*Data supplied*
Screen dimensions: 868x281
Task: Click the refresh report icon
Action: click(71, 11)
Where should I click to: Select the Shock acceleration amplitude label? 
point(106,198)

*Exercise instructions*
Please return only the lines from the one that contains "Where should I" through the final line of the entries, each exactly as written.

*The completed task*
Where should I click to: Select the Shock acceleration amplitude label? 
point(106,198)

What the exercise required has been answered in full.